Parties de la ville nigériane de Dikwa, située à 70 km de Fotokol, les deux kamikazes avaient passé la nuit avant l'attentat chez une parente, une réfugiée nigériane installée dans la ville camerounaise.
Depuis 2012, le groupe nigérian a constitué au Cameroun un réseau de complices qui lui a facilité la planification, dès 2013, de prises d'otages d'occidentaux, et a assuré un trafic d'armes, de véhicules et de marchandises, selon des sources sécuritaires camerounaises. En août 2014, le Cameroun a engagé une guerre pour fragiliser ce réseau, sans pouvoir le démanteler.
Aujourd'hui, la porosité de la frontière, le recrutement de jeunes Camerounais, l'appartenance de combattants à des familles exilées au Cameroun et l'infiltration des milieux sécuritaires camerounais notamment permettent à Boko Haram d'organiser des attentats, explique une source sécuritaire.
Les kamikazes partent généralement du Nigeria: une fois en territoire camerounais, ils trouvent facilement des familles d'accueil qui les logent. Ils ciblent principalement les lieux de fortes concentrations humaines comme les marchés, les buvettes et les alentours des mosquées.
Les explosifs tuent en général sur "un rayon de 50 mètres", explique un officier du Bataillon d'intervention rapide (BIR), unité d'élite de l'armée en première ligne de la lutte contre Boko Haram. Selon lui, les kamikazes sont jeunes, filles et garçons.
"Nous pensons que les explosifs sont assemblés au Nigeria, avec des sous-munitions récupérées lors des attaques des bases militaires.
"Endoctrinement très poussé"
Dans la plupart des cas, les explosifs sont déclenchés par les porteurs, selon l'officier du BIR. "Les kamikazes sont généralement conscients de ce qu'ils font" après être passés par "un processus d'endoctrinement très poussé".
Certains kamikazes agissent sous l'effet de la drogue: "leurs chefs leur font prendre du Tramol (drogue prisée dans plusieurs pays de la région) et du chanvre indien avant de les envoyer en mission commandée", explique la source sécuritaire.
Le déploiement des groupes de vigilance s'amplifie à mesure que Boko Haram multiplie ses attaques.
Ces civils opèrent généralement avec des armes blanches (machettes, couteaux et lances), vont au plus près des islamistes, constituant en sorte un "bouclier" local entre djihadistes et militaires camerounais.
"Nous sommes devenus comme des soldats. Nous traquons les Boko Haram", raconte sous anonymat l'un d'eux, dans le village d'Amchidé.

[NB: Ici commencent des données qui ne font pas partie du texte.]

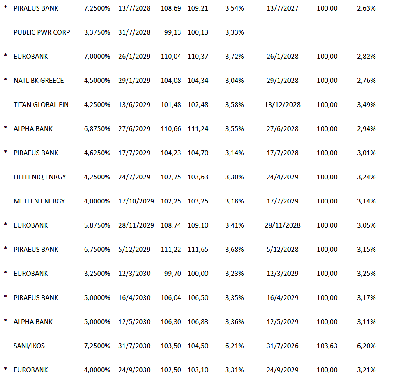Image resolution: width=396 pixels, height=378 pixels.
Task: Select the HELLENIQ ENRGY bond name
Action: (x=40, y=177)
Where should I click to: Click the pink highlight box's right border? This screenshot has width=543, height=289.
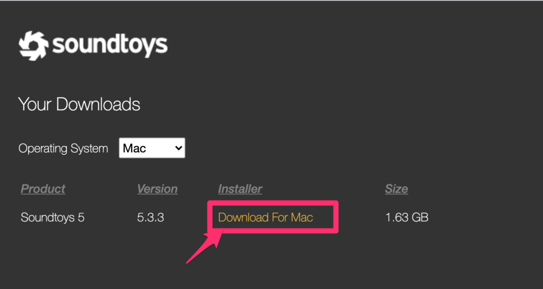click(x=336, y=216)
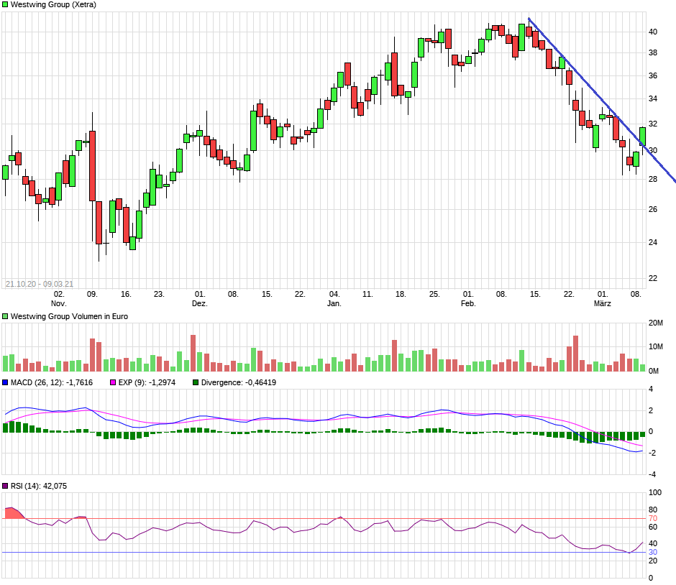Click the 01. März date axis label
The width and height of the screenshot is (676, 585).
[602, 298]
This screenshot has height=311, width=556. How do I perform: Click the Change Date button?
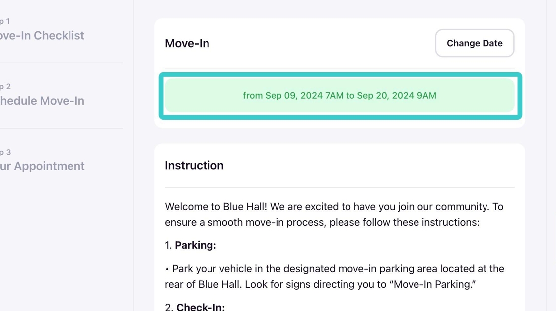point(475,43)
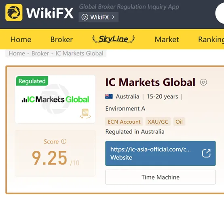This screenshot has height=197, width=224.
Task: Click the Australia flag icon
Action: tap(109, 96)
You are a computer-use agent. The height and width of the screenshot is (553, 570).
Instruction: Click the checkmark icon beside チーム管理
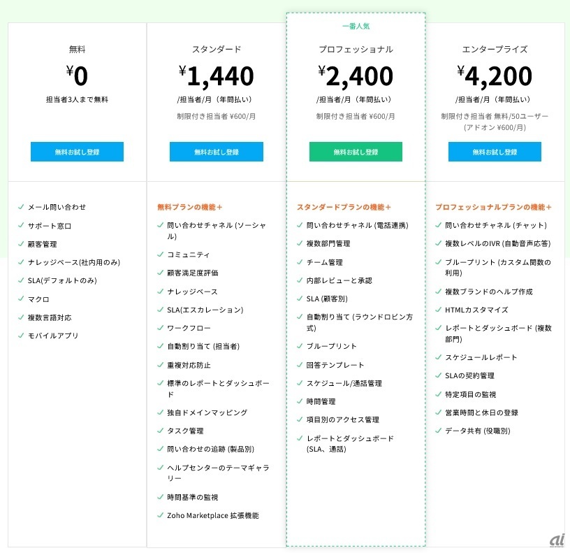[x=300, y=262]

Plus de 200 hommes de la ville sont engagés au sein du groupe de vigilance, surveillant les principaux points d'accès.
Située près de Banki, ville nigériane contrôlée durant plusieurs mois par Boko Haram avant d'être reconquise récemment par l'armée nigériane, Amchidé a été l'un des épicentres du conflit opposant les soldats camerounais aux islamistes nigérians. Policiers et gendarmes ont déserté Amchidé depuis plusieurs mois. Depuis, le comité de vigilance occupe commissariat et gendarmerie.
Il a arrêté 50 islamistes présumés depuis décembre 2014, après avoir élaboré une liste de plus de 200 potentiels membres de Boko Haram, dont des jeunes de la ville, selon le membre du groupe. "Cela nous a permis d'en arrêter 30 en cinq jours au mois d'août. Nous sommes allés en brousse pour leur tendre des embuscades". Des indices comme "l'accoutrement ou les tatouages" de suspects aident aussi les "vigilants", qui informent et guident les militaires du BIR.
Mais, en retour, les comités de vigilance constituent une cible privilégiée pour Boko Haram. Quatre d'entre eux à Assighassia ont ainsi été abattus le 13 novembre par des islamistes lors de leur incursion dans la ville camerounaise. Deux jours après, deux ont été tués dans la zone de Limani, près d'Amchidé.